The next memorial is to a number of the officers (both commissioned and non-commissioned) and unnamed men of the "Rank and File" of the 3rd East Kent Regiment ("The Buffs").
More information about the Regiment can be found in its Wikipedia article at https://en.wikipedia.org/wiki/Buffs_(Royal_East_Kent_Regiment)
The badge of The Buffs is a crest, Atop a torse a dragon passant. Beneath the dragon is a scroll with the words "The Buffs"; beneath that scroll is another with the motto of the Regiment, Veteri frondescit honore (Its ancient honor flourishes).
Our final memorial is to Lt.
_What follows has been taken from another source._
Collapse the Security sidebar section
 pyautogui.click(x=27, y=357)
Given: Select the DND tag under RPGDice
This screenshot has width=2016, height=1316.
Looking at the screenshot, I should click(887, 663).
Col. R.C. Cokayne-Frith, Major of the 15th "The King's" Hussars.
The badge of the 15th "The King's" Hussars is a crown atop which is a lion statant guardant all within the garter of the Order of the Garter, which bears the phrase honi soit qui mal y pense. Below these elements is a scroll with the words "The King's XV Hussars".
None of these are, strictly speaking, heraldry, but they certainly are heraldic in the sense that they are each a visual representation of a regiment of HM Armed Forces, as well as a token of the esteem in which the men they memorialize were held by the men with whom they served.